Sen. Kamala Harris was once considered a threat in the Democratic race to face President Donald Trump in the 2020 election, but times have quickly changed as the Californian announced her withdrawal from the race Tuesday.
“I’ve taken stock and looked at this from every angle, and over the last few days have come to one of the hardest decisions of my life,” Harris said in a statement Tuesday afternoon, according to CNBC. “My campaign for president simply doesn’t have the financial resources we need to continue.”
The news broke after it was announced she had cancelled a high-profile event in New York following numerous reports that described her campaign as chaotic. The campaign cited an unexplained “personal matter” for cancelling the event that cost between $500 and $2,800 to attend.
Her fourth quarter fundraising efforts were expected to be a “disaster,” according to an anonymous member of Harris’ finance committee. The same tipster noted that her “events were not going well.”
Harris, 55, fell from grace after a strong start out of the gate that placed her among the top tier of the (still crowded) Democratic field. There are 15 candidates remaining in the fight for the Democratic nomination.
Her announcement to join the race in January was met with praise from Democrats — and even Trump was impressed.
“I would say, the best opening so far would be Kamala Harris,” Trump said after her announcement.
Harris gained even more momentum when she took an opportunity in the first Democratic debate to attack former Vice President and frontrunner Joe Biden on past comments regarding segregationist lawmakers and busing.
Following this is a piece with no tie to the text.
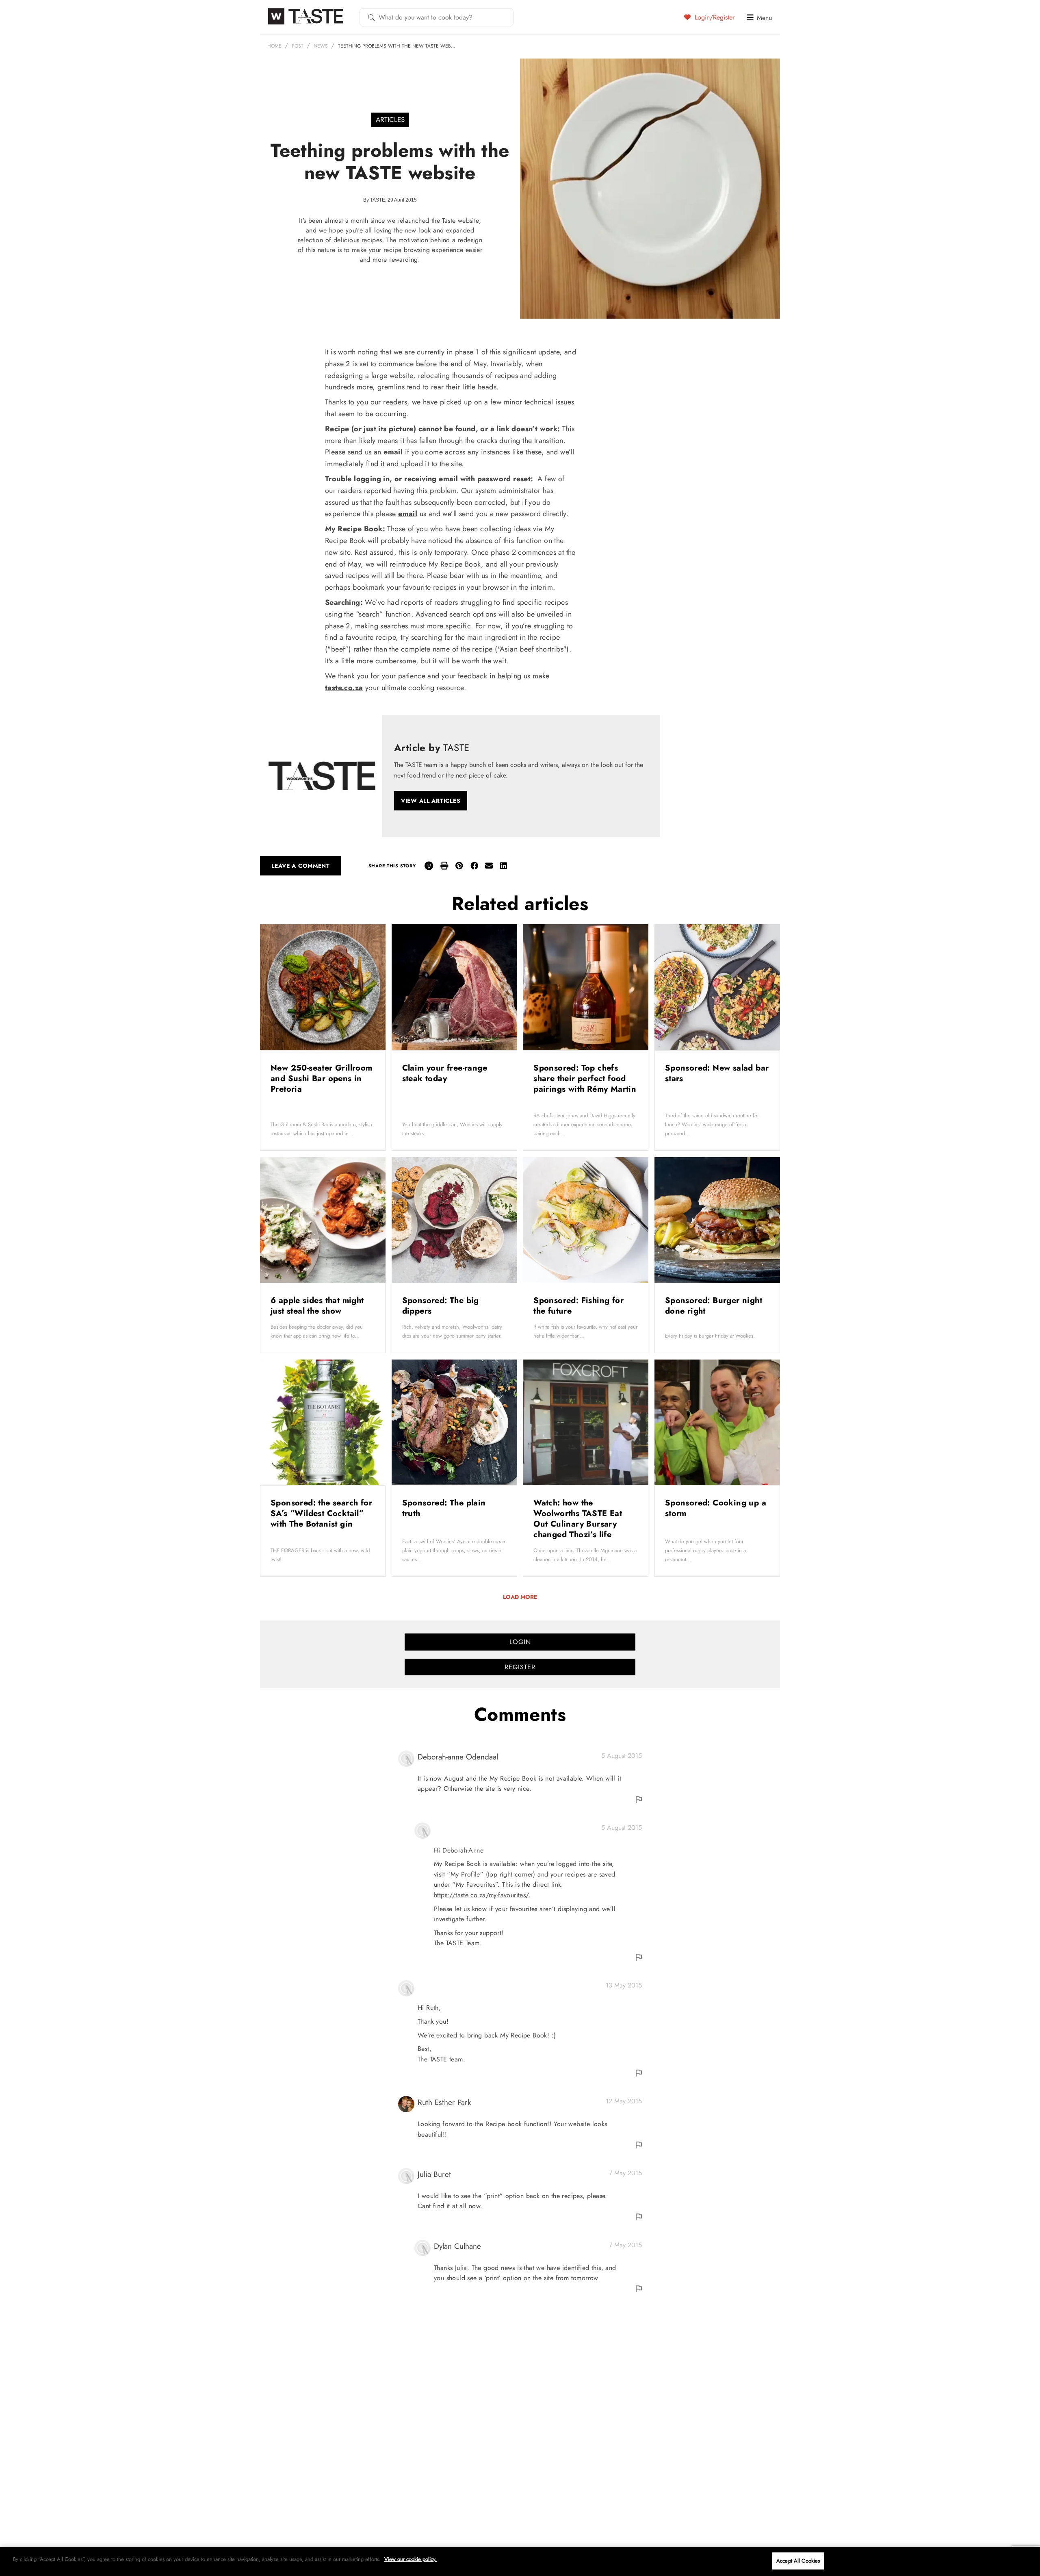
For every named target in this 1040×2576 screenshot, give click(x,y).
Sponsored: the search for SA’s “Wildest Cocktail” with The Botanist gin (321, 1513)
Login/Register (713, 17)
It provided a bump in the polls — and her fundraising — but it was short-lived.
Her second debate performance was widely considered subpar, and it was reflected in a big drop in the polls and money coming in for her campaign.
She also received criticism from her competitors for a wishy-washy stance on health care that tried to please both the progressives and more moderate Democrats.
The latest RealClearPolitics polling average had Harris receiving only a meek 3.4% of the total. Biden leads the pack with 27% of the vote, while progressives Bernie Sanders and Elizabeth Warren round out the top three with 16% and 14% of the votes, respectively.
Biden apparently had “mixed emotions,” after hearing the news of Harris’ exit, but he did describe her as a strong competitor, according to NBC News.